The band’s next break came when Quill was picked up by local radio, which brought them to the attention of Universal’s Republic Records. Once signed, the band wasted no time getting back into the studio to record a follow up to Quill. The band hopes to see their major label debut, Inheritance, released as soon as March, but they have released the digital only Inheritance EP to tide over existing fans while reaching out to new ones. Inheritance will feature rerecorded songs originally released on Quill, as well as never before released material. “For us, we’ve been living with these songs for a long time,” Dan says, speaking about the songs on Quill. “As have our local fans,” Ben adds. “We’re ready to take the next step, but we also recognize that there’s a lot of people that have not heard our music,” Dan continues. “Republic was that way, they were like, ‘This is a great catalog of songs, we want to use it.’”

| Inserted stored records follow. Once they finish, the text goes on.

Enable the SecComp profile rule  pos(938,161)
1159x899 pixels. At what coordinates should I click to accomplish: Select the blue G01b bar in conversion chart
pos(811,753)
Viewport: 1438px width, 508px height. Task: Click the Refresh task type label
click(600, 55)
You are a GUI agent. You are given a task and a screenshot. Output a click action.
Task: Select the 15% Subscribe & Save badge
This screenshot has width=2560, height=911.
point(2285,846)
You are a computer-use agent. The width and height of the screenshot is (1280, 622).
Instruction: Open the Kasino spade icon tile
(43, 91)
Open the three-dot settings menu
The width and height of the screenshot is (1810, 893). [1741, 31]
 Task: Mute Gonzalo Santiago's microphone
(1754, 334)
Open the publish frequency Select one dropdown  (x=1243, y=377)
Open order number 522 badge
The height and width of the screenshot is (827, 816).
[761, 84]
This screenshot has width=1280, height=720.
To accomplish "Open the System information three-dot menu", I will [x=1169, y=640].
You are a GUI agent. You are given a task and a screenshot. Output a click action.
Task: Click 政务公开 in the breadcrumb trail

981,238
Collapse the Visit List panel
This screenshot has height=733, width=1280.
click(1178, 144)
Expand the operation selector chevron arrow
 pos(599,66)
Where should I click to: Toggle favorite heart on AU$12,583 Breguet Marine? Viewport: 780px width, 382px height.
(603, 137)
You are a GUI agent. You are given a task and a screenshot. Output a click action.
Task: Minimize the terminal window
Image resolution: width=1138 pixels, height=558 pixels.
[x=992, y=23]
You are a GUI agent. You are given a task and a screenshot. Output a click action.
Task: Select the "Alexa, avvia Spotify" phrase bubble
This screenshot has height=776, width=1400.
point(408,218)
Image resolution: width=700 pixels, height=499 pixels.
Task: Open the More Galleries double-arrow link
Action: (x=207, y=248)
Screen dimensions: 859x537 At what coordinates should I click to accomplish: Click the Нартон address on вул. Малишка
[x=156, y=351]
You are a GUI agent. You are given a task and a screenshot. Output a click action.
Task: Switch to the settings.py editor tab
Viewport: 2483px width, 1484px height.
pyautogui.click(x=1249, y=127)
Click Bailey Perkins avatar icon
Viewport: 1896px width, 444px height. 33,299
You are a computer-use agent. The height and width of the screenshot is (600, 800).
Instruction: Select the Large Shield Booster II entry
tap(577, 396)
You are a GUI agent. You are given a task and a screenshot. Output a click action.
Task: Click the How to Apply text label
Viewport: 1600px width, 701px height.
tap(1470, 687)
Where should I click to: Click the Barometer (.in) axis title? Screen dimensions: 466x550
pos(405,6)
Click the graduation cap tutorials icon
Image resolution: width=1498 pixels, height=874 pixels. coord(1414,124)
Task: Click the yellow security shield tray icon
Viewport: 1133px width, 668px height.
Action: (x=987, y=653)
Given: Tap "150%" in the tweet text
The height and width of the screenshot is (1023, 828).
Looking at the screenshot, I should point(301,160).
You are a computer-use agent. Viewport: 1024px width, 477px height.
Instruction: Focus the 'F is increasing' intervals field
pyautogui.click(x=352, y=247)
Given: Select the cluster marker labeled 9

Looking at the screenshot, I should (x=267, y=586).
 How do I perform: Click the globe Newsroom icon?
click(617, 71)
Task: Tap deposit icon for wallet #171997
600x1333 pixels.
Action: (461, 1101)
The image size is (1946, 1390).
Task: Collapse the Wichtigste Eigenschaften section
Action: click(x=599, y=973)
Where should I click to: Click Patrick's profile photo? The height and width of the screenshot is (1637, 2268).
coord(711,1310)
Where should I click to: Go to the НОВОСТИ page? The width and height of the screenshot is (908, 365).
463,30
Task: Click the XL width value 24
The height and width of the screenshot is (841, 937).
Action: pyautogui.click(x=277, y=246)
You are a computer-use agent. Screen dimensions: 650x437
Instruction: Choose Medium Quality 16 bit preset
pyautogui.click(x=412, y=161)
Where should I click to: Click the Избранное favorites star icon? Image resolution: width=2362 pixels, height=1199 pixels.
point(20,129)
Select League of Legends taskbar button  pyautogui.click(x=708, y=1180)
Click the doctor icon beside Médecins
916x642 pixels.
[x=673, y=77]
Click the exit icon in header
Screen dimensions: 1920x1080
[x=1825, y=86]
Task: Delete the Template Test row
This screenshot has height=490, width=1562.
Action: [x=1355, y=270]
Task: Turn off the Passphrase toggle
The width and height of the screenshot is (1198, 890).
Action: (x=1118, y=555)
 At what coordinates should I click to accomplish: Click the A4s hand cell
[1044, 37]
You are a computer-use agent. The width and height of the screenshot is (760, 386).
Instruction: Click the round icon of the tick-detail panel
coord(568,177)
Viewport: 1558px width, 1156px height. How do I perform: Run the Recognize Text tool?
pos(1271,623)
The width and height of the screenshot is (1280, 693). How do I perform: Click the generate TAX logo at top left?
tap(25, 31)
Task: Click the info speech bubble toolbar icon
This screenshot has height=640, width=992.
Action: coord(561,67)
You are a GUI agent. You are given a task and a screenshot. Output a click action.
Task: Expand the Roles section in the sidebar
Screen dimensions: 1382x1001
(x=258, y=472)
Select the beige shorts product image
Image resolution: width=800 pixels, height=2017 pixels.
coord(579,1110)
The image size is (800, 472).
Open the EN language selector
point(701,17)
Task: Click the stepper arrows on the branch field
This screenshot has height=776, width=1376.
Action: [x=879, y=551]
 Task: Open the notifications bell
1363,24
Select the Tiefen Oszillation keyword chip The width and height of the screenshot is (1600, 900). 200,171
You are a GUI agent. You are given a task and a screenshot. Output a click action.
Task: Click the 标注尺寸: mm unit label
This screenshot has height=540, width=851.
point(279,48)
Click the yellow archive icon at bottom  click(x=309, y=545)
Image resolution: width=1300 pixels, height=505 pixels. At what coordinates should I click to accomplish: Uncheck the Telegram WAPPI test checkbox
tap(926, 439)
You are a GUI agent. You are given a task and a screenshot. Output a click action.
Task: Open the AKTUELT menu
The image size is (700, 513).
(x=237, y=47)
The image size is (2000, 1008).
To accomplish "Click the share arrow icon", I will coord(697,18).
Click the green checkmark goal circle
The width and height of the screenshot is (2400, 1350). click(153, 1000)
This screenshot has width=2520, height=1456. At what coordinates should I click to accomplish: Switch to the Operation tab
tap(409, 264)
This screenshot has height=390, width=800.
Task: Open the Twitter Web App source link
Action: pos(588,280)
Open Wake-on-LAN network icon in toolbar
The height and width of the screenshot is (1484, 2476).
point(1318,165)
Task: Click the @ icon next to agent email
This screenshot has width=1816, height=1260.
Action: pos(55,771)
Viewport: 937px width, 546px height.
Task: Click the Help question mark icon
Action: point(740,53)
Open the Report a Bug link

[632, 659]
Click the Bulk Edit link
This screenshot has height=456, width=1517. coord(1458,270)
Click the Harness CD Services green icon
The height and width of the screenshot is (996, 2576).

The band certainly realizes that things are different now that they’ve signed a deal, but they don’t plan on relinquishing control of their creativity. “One of the best things of doing things independently is any idea you come up with, you run with,” Dan says. “Signing with Republic, there’s a little more of that cooperation and that process with the label, but we certainly hope to keep turning out things that artistically represent us well.” Like Quill, The Last Bison recorded Inheritance live. “There’s a little more dubbing going on than on the first album,” Dan admits, “but all of those tracks – the guitar, the organ, the cello, the violin, the banjo or the mandolin – those are live tracks.”
“One of our prayers is that people experience joy through the music we play,” Dan says in closing. “We love creating art that’s beautiful, good, and true. I mean, that’s one of our goals is to put that out there. We see things beyond music, we really do feel that we’re trying to create art that impacts people, and it’s not just a band just creating music.”